[ASSIGNED TASK]
Revise the scFv stability excerpt from the words "4.2.6. Characterization of" through "as a control.", replacing "control" with "reference".

[EXCERPT PROVIDED]
=== Begin Enclosure ===
4.2.6. Characterization of scFvs’ Thermal Stability

The thermal stability of scFv-C, scFv-S, and scFv-12B4 was detected using Tycho NT.6 (NanoTemper Technologies, Munich, Germany). Bovine serum albumin (BSA) was used as a control.

4.2.7. Promoting Effect on Depolymerization of Aggregated Aβ42

Aggregated Aβ42 was prepared as we previously described [33]. A total of 3 μL of aggregated Aβ42 (1 mg/mL in 10 mM NaOH) and 1.6 μL of Thioflavin-T (THT) solution (5 mM) was mixed in opaque 96-well plates overnight, and aggregated Aβ42 was allowed to form. The ScFvs were mixed in, and the plates were filled to 150 μL with a buffer (pH 7.0) containing 10 mM phosphate buffer (PB) and 500 mM NaCl. Fluorescence was detected every hour using a fluorescence microplate reader (Thermo Fisher Scientific, Waltham, MA, USA) at an excitation/emission wavelength of 485 nm/535 nm, respectively [33].
=== End Enclosure ===
[RECORDED DATA]
=== Begin Enclosure ===
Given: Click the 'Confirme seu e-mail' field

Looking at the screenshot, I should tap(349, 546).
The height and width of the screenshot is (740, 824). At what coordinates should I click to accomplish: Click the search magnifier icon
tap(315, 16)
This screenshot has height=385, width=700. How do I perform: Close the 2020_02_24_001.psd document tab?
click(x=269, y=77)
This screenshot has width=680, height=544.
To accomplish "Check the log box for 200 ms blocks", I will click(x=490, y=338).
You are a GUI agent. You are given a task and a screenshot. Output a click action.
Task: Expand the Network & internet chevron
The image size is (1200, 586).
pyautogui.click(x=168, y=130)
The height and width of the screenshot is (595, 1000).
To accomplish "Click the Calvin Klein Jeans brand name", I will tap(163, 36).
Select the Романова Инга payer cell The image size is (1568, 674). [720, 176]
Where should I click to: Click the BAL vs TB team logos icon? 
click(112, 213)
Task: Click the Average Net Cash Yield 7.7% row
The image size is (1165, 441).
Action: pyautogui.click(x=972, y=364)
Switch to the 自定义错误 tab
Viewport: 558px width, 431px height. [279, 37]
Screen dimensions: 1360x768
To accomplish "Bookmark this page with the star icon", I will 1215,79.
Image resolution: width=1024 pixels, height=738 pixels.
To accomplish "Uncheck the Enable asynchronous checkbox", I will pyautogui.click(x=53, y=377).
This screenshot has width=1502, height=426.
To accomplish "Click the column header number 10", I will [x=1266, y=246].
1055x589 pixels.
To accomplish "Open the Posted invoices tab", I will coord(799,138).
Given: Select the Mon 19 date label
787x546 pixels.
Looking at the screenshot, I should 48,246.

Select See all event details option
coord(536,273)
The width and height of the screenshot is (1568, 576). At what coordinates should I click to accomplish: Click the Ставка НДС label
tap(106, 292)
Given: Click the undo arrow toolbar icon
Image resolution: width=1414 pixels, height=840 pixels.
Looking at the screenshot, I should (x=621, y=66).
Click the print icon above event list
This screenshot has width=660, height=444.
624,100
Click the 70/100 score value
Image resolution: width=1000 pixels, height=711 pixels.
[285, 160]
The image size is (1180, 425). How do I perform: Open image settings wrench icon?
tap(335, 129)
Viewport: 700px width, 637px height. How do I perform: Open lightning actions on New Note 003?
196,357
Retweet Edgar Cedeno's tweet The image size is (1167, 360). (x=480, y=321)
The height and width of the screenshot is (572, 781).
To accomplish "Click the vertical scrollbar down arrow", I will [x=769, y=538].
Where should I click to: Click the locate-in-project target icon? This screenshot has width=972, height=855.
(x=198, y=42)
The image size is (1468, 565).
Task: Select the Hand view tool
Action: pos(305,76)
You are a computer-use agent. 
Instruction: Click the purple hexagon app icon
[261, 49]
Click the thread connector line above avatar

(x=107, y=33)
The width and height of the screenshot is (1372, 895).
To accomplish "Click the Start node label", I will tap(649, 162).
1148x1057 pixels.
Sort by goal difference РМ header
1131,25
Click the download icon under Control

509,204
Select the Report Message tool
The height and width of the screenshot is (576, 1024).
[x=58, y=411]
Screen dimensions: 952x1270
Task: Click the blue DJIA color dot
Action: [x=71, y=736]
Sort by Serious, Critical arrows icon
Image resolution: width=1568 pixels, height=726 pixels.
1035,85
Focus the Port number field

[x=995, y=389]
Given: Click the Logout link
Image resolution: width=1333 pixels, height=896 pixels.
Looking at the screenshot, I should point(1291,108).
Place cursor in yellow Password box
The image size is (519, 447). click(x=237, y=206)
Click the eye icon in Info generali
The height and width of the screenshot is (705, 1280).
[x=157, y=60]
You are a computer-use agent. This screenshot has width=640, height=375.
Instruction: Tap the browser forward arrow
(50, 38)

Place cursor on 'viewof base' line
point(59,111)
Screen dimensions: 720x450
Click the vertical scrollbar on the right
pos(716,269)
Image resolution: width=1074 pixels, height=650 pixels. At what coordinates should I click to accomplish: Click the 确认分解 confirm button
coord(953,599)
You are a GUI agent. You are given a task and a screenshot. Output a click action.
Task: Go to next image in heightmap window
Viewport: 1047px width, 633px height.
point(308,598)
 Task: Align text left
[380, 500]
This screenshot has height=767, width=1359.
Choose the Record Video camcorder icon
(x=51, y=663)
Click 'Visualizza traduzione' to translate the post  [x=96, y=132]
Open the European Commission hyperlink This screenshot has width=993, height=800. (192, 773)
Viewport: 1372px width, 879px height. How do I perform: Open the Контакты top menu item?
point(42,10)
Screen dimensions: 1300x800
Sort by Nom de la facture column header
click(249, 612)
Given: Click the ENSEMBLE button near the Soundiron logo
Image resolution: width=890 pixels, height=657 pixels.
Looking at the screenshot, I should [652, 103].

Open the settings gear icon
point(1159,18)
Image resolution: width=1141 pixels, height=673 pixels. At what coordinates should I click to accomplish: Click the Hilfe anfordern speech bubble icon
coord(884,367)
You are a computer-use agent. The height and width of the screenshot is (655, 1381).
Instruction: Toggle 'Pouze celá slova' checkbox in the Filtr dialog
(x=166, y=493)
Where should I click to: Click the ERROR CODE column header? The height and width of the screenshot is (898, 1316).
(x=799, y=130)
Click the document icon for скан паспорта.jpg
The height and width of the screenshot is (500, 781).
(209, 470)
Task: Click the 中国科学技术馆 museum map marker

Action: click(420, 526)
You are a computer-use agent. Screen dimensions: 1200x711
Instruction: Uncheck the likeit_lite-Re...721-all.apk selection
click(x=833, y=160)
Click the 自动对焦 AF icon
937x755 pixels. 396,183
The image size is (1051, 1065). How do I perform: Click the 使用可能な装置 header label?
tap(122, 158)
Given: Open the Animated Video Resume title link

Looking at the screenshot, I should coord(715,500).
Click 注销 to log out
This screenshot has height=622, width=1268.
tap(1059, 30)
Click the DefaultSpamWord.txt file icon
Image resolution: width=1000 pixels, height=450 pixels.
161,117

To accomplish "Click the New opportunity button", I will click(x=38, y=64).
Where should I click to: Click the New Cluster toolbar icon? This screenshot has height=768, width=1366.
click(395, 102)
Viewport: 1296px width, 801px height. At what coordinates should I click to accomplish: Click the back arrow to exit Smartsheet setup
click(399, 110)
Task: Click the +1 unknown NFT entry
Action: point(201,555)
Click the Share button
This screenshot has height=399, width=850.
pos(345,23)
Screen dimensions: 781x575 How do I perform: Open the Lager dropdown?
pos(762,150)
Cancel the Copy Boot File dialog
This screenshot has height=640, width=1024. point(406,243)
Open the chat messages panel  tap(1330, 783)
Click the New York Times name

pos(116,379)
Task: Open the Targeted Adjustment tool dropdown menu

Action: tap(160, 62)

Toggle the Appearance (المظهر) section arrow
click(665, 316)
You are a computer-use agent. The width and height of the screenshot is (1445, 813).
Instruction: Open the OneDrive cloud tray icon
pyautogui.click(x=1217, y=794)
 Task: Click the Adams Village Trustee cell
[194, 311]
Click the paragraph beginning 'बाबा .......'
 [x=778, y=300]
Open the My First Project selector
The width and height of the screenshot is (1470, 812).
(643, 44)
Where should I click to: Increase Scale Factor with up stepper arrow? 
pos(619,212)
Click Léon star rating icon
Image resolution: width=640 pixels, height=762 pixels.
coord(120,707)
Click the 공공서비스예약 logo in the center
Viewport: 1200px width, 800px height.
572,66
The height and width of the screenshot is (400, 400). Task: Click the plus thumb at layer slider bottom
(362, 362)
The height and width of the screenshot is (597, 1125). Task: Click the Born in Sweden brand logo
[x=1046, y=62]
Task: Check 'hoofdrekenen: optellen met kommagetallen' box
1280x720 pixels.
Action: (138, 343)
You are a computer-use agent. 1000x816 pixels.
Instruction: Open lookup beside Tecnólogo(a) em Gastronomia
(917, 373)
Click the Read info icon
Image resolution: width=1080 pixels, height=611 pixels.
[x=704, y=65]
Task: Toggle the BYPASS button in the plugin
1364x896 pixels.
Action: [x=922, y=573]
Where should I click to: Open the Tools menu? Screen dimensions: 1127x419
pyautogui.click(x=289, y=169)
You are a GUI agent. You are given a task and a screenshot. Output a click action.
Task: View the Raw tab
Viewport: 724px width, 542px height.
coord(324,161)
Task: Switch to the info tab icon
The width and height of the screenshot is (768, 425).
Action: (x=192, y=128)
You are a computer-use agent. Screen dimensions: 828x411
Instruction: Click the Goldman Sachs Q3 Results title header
=== End Enclosure ===
[RESULT]
4.2.6. Characterization of scFvs’ Thermal Stability

The thermal stability of scFv-C, scFv-S, and scFv-12B4 was detected using Tycho NT.6 (NanoTemper Technologies, Munich, Germany). Bovine serum albumin (BSA) was used as a reference.